Like all Italians, Mario is a serial flirt, he can charm the ladies with little more than a twitch of his moustache and a shimmy down a narrow pipe. While the idea of hooking up with a self-employed plumber can save you hundreds in plumbing bills, the constant peril your love will put you in might have you keeping Dyno-Rod on speed-dial a little longer. His years of disagreements with King Koopa, Bowser, has left girlfriends of times gone by, (mostly Princess Peach), in mortal peril, kidnapped and in distant lands. If you choose Mario this year, there’s nothing to say you are going to be any safer.
You only get one chance at making a first impression. While there may be some awkward silences or face-palm moments - spilled drinks or food in your teeth spring to mind - what they never warn you about is someone turning up topless, wearing a clown mask and wielding a machete ‘just in case it kicks off’. If you happen to make it through the dinner with all your limbs still attached, Sweet Tooth is more than likely to invite you for a drive in his weaponised iced-cream van. Don’t accept the offer! It’ll all end horribly in an over-the-top death race leaving you dead, or worse, with a phobia of clowns and frozen treats.

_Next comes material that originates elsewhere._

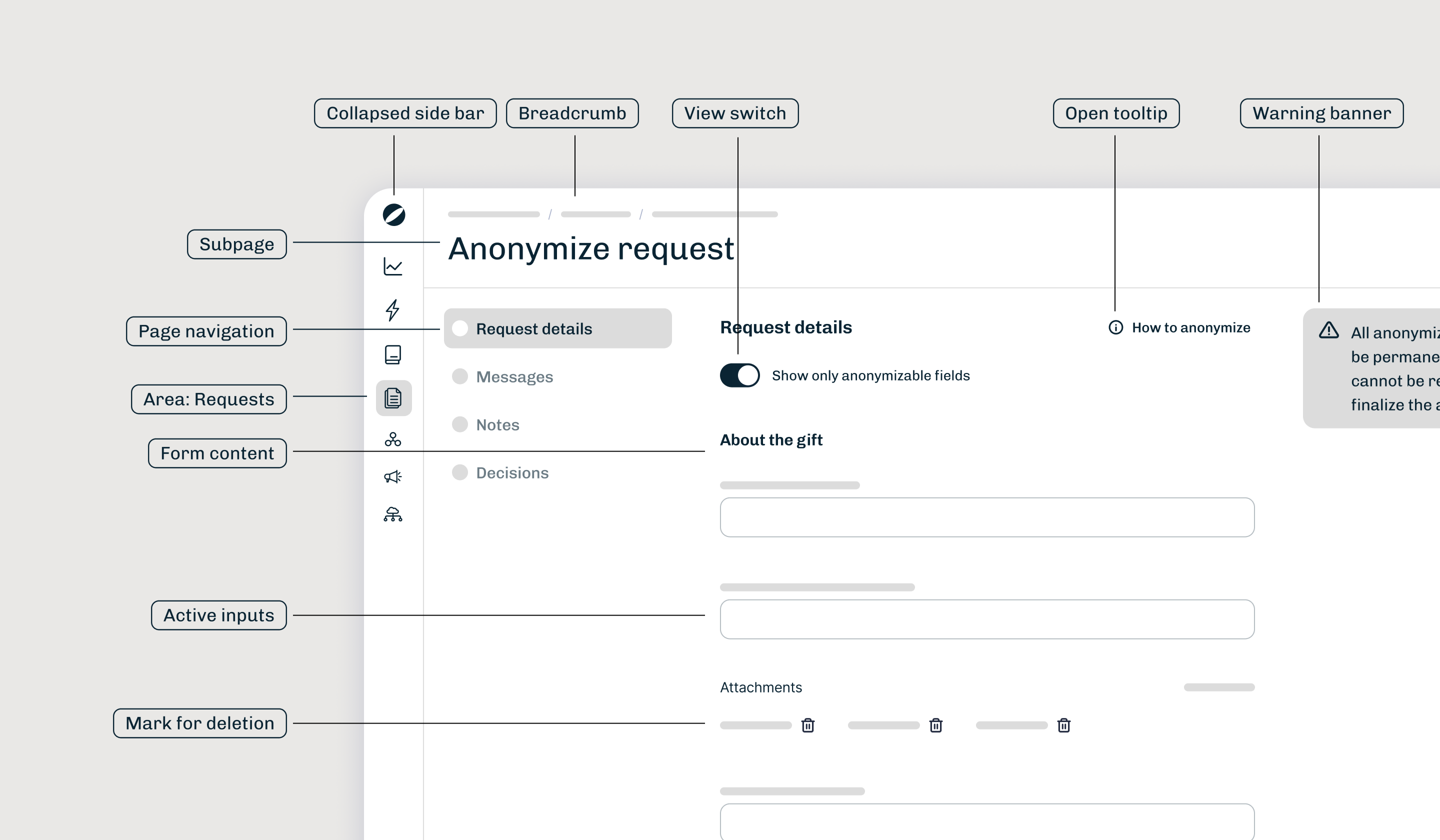Open the megaphone sidebar icon

393,476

I’m surely not the only one who finds the idea of outdoor adventures and long expeditions a waste of valuable ‘doing nothing’ time. So when you find yourself a Tinder match with a beautiful and rich quintessential English women, don’t be so eager to put on your shirt and douse yourself in cheap aftershave. Lara isn’t the Nando’s and cinema type of girl, she’ll expect hiking gear, a gun and directions to some rumoured treasure lurking in the bottom of a crevasse. I’ll take my chances elsewhere.
Don’t get me wrong, Desmond is a good looking lad with a decent bar job, but if you’re looking for snuggles on the sofa and long walks on the beach think again. Desmond spends most of his time unconscious, on his back, reliving his ancestors memories. So when he doesn’t turn up, he’s probably somewhere in Renaissance Italy getting jiggy with his great great great grandma… weirdo. Oh and he lives an alternative universe where he’s the saviour of the planet and is, well… dead.
They say love is electric. Metaphorically of course, in all but one circumstance that is. Cole literally has electricity flowing through his veins, meaning the slightest touch from him will send a shock through your body big enough to power Las Vegas for several weeks. What’s more, if electric super powers weren’t enough, he sources his energy from sucking it in from anything nearby, so movie night is out of the equation - and don’t even ask about a romantic bath!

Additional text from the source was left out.